Carl waved his hand dismissively. What did he care about Ronny?
“Go upstairs to Marcus and sound off as much as you like, Bak, but you know him as well as I do. You’ll get exactly the same thing out of him as you’re getting out of me. We don’t beat up suspects, and we don’t give in to threats from former colleagues with old history like this.”
Bak leaned back in the chair. “In this bar in Thailand, in the presence of witnesses, your cousin was boasting to anyone
who cared to listen that he killed his dad.”
Carl’s eyes narrowed. It didn’t sound plausible.
“Oh, he was, was he? So report him and his rat-arsed confession, if you want. I know for a fact he couldn’t have drowned his dad. He was with me.”
“He says you were both in on it. Nice relative you’ve got there.”
The frown that had appeared on Carl’s brow plunged at once to the bridge of his nose as he rose to his feet, summoning all his poorly distributed body weight into his chest region. “Assad! Get in here, will you?” he bellowed at maximum velocity into Bak’s astonished face.
Ten seconds later, Carl’s feverish assistant stood sniffling in the doorway.
“Assad, my dear, flu-ridden friend. Would you be so kind as to cough all over this idiot here? Go on, take a deep breath.”
• • •
“What else have you got in that pile of yours, Rose?”
For a second she looked like she was considering dumping the lot into his lap, but for once Carl had read her correctly: something had already grabbed her attention.
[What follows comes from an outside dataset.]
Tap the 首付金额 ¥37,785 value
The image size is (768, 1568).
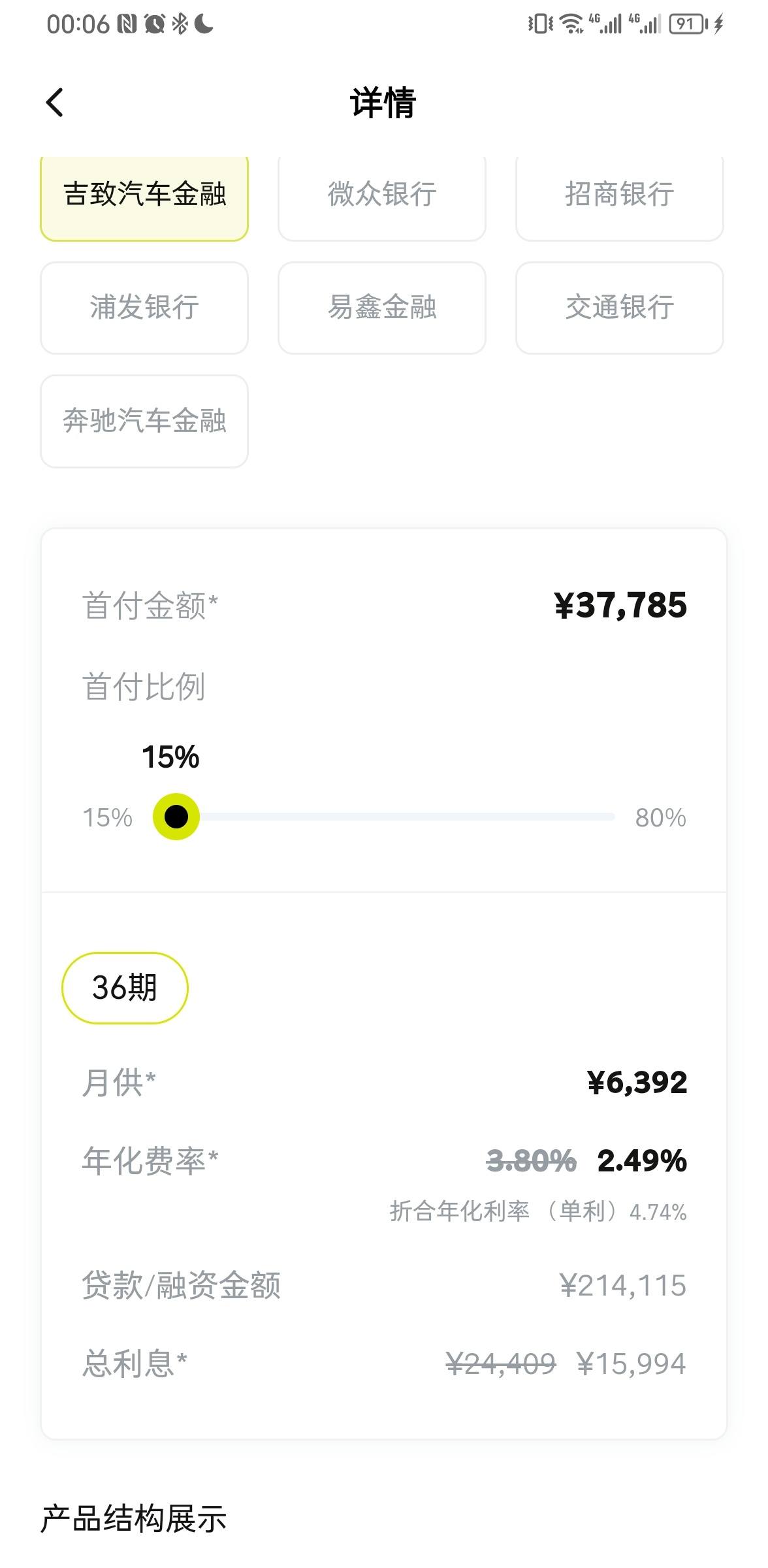620,605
“That business about the madam who got attacked last night made me think of a case we just got in from Kolding. It was in the stack I picked up over at NIC.”
“Did you know the woman is Bak’s sister?”
Rose nodded. “Don’t really know him myself, but word gets round, doesn’t it? Wasn’t it him who was here just now?” She jabbed a finger at the case folder at the top of the file, then opened it with a flutter of black-painted nails. “Now listen up, Carl, otherwise you can read it yourself.”
“OK, OK,” said Carl, his gaze skating about her uncluttered gray-white office. He almost felt a twinge of sadness as his mind went back to her alter ego Yrsa’s inferno of pink.
“This case here’s about a woman called Rita Nielsen, ‘stage name’”—Rose drew quotes in the air—“Louise Ciccone. That’s what she was calling herself for a time in the eighties when she organized so-called”—more quotes—“‘exotic dancing’ at nightclubs in the Triangle region of southeast Jutland. Several convictions for fraud, later for procuring prostitutes and running a brothel. Owned an escort service in Kolding up through the seventies and eighties, after which she disappeared into thin air in Copenhagen in 1987. Mobile Unit concentrated its investigation on the porn scenes in mid-Jutland and Copenhagen, but after three months they shelved the case with the suggestion it was most likely a suicide. A lot of serious crimes had come up in the meantime, so they no longer had the manpower to carry on the investigation, so it says.”